Zhang Fan, Hirama Yui, Onishi Shintaro, Mori Takuya, Ono Naoaki, Kanaya Shigehiko
Material Science Research, Kao Corporation, 1334 Minato, Wakayama-shi 640-8580, Wakayama, Japan.
Division of Information Science, Graduate School of Science and Technology, Nara Institute of Science and Technology, 8916-5 Takayama-cho, Ikoma 630-0192, Nara, Japan.
Microorganisms. 2024 Jul 31;12(8):1568. doi: 10.3390/microorganisms12081568.

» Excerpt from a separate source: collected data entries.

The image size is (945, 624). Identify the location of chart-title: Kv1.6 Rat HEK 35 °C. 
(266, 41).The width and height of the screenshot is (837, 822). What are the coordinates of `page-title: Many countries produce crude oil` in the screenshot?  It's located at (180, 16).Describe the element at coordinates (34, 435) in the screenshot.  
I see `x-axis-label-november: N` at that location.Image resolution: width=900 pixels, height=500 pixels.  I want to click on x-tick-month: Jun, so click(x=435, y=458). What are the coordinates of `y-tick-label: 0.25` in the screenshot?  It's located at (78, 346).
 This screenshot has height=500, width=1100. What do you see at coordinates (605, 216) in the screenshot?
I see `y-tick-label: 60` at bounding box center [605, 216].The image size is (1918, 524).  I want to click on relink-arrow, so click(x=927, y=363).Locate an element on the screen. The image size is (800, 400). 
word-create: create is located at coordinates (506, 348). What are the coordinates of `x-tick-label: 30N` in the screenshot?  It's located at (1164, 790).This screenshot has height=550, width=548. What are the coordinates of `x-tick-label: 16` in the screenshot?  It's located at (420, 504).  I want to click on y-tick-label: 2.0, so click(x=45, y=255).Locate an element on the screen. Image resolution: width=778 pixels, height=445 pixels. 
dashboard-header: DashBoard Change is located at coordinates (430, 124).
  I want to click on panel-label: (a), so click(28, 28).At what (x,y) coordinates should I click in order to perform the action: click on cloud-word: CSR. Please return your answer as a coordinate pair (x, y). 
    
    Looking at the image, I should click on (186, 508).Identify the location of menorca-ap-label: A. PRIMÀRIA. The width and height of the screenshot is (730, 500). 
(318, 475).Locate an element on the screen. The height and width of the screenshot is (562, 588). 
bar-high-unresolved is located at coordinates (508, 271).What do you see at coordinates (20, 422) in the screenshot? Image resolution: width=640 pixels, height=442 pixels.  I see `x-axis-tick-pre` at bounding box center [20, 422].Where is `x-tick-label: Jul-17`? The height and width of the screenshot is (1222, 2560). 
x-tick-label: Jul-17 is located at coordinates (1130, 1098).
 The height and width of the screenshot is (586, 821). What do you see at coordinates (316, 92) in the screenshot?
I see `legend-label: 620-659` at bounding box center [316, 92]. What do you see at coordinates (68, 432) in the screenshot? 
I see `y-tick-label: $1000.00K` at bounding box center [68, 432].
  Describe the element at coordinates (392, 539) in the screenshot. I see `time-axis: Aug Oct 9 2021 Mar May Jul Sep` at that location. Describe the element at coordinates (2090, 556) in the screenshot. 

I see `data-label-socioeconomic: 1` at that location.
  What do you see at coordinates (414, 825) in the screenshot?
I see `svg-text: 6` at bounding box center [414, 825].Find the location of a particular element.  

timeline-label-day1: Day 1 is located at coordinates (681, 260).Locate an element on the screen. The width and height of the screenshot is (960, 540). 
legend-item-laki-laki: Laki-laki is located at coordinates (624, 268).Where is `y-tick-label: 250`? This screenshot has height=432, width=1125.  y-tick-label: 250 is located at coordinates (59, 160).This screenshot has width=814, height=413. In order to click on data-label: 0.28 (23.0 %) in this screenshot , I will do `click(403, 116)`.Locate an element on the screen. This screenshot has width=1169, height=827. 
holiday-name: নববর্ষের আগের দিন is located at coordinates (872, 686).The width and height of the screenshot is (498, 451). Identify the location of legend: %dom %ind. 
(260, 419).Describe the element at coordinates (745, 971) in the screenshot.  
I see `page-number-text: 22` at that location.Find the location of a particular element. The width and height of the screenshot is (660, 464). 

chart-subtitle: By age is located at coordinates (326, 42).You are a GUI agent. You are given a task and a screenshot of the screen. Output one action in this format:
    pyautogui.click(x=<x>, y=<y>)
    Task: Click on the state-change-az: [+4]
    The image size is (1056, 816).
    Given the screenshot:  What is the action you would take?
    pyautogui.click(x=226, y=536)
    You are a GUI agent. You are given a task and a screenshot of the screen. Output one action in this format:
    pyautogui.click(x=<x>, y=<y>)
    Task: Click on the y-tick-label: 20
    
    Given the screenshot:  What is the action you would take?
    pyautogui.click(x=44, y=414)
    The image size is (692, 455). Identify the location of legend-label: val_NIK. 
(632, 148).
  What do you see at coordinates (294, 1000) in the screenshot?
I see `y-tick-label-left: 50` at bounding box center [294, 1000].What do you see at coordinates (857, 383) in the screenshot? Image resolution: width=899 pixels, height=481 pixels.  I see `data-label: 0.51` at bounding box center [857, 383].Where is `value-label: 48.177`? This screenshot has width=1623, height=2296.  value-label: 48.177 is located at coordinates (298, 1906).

In case of future viral threats, including the proposed Disease X that has been discussed since the emergence of the COVID-19 pandemic in March 2020, our research has focused on the development of antiviral strategies using fragrance compounds with known antiviral activity. Despite the recognized antiviral properties of mixtures of certain fragrance compounds, there has been a lack of a systematic approach to optimize these mixtures. Confronted with the significant combinatorial challenge and the complexity of the compound formulation space, we employed Bayesian optimization, guided by Gaussian Process Regression (GPR), to systematically explore and identify formulations with demonstrable antiviral efficacy. This approach required the transformation of the characteristics of formulations into quantifiable feature values using molecular descriptors, subsequently modeling these data to predict and propose formulations with likely antiviral efficacy enhancements. The predicted formulations underwent experimental testing, resulting in the identification of combinations capable of inactivating 99.99% of viruses, including a notably efficacious formulation of five distinct fragrance types. This model demonstrates high predictive accuracy (coefficient determination Rcv2 > 0.7) and suggests a new frontier in antiviral strategy development. Our findings indicate the powerful potential of computational modeling to surpass human analytical capabilities in the pursuit of complex, fragrance-based antiviral formulations.
在未来面临病毒威胁时,包括自2020年3月新冠疫情爆发以来一直被讨论的拟议中的X疾病,我们的研究聚焦于利用具有已知抗病毒活性的香料化合物开发抗病毒策略。尽管某些香料化合物混合物具有公认的抗病毒特性,但一直缺乏优化这些混合物的系统方法。面对重大的组合挑战和化合物配方空间的复杂性,我们采用了以高斯过程回归(GPR)为指导的贝叶斯优化方法,系统地探索和识别具有可证明抗病毒功效的配方。这种方法需要使用分子描述符将配方特征转化为可量化的特征值,随后对这些数据进行建模,以预测和提出可能具有增强抗病毒功效的配方。对预测的配方进行了实验测试,结果确定了能够灭活99.99%病毒的组合,包括一种由五种不同香料类型组成的特别有效的配方。该模型显示出较高的预测准确性(决定系数Rcv2>0.7),并为抗病毒策略开发开辟了新的前沿领域。我们的研究结果表明,在追求基于香料的复杂抗病毒配方方面,计算建模具有超越人类分析能力的强大潜力。